* [STATED TASK]
Edit the records starting with the line that contains "How do I perform: Click" and going on through the end of the records, replacing "calendar icon" with "date picker icon" and keeping everything else unchanged. Give back only those lines, and leave the pictures out of your answer.

* [ROWS]
## START
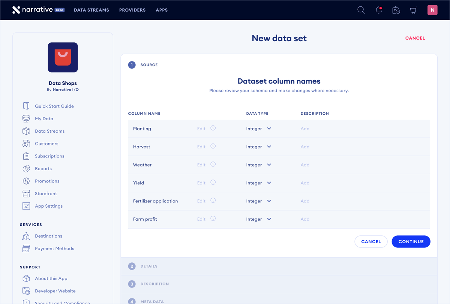The image size is (450, 304).
Task: Open Destinations under Services
Action: (x=48, y=236)
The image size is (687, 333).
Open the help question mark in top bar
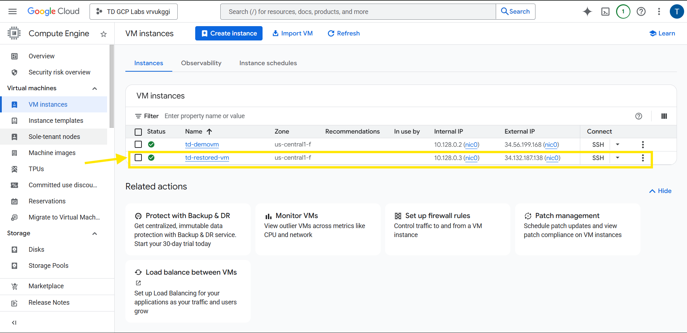tap(641, 12)
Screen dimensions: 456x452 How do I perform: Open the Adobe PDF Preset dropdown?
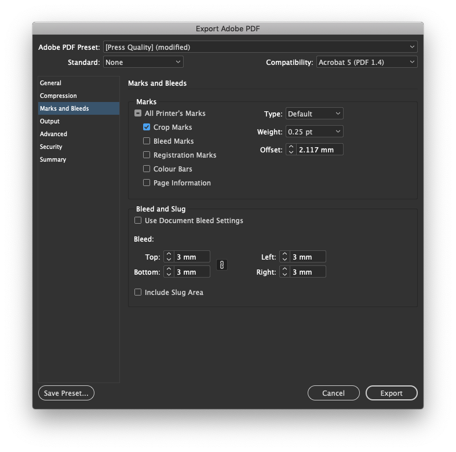click(x=260, y=47)
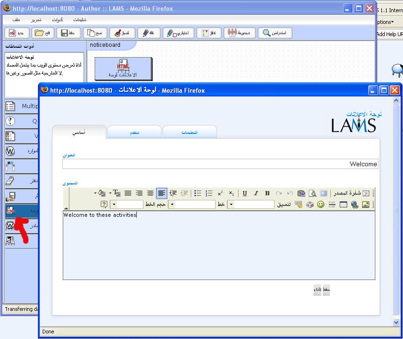The image size is (403, 339).
Task: Click the floppy disk Save toolbar button
Action: click(68, 33)
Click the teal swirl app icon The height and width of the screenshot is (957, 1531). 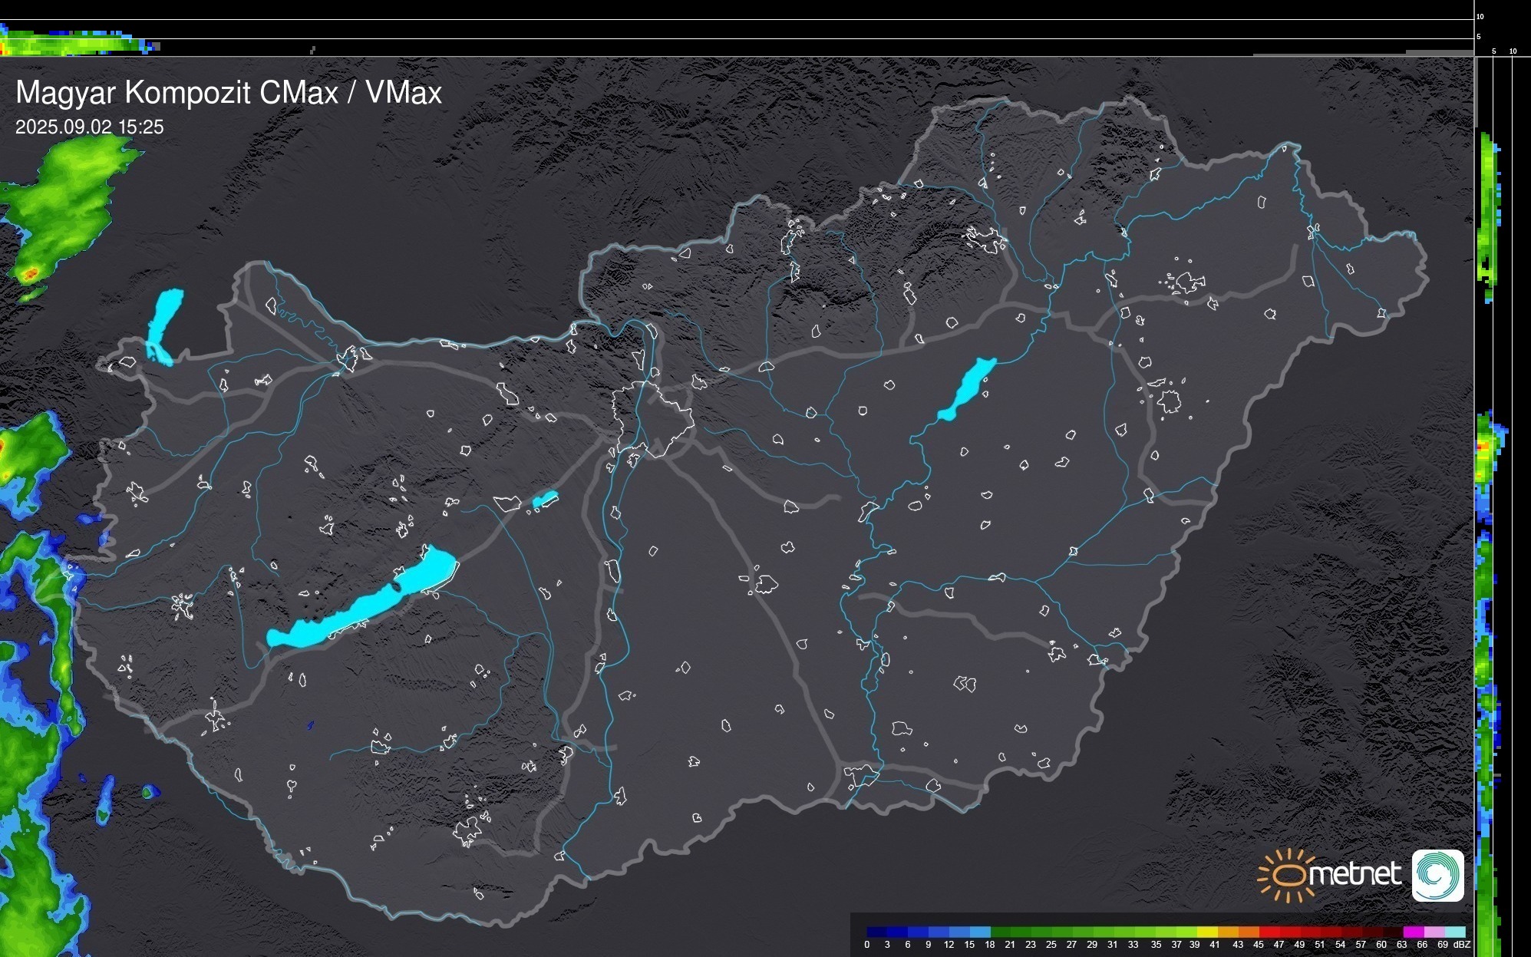(1437, 875)
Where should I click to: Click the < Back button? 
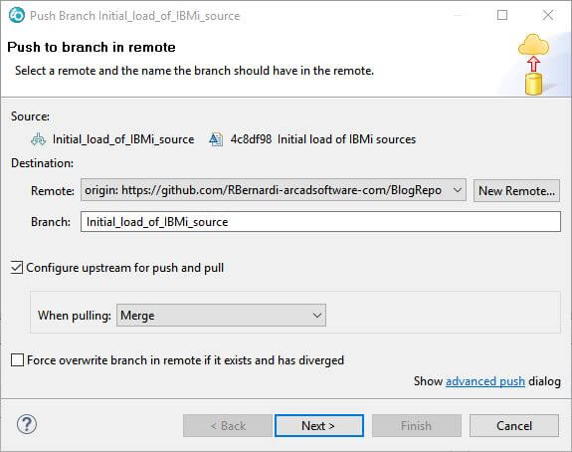[x=228, y=426]
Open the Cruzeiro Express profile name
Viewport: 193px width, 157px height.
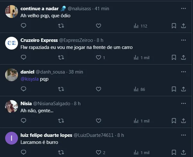click(39, 40)
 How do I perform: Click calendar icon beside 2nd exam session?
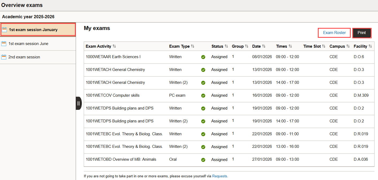coord(4,57)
## END
* [EXERCISE RESPONSE]
 How do I perform: Click date picker icon beside 2nd exam session?
coord(4,57)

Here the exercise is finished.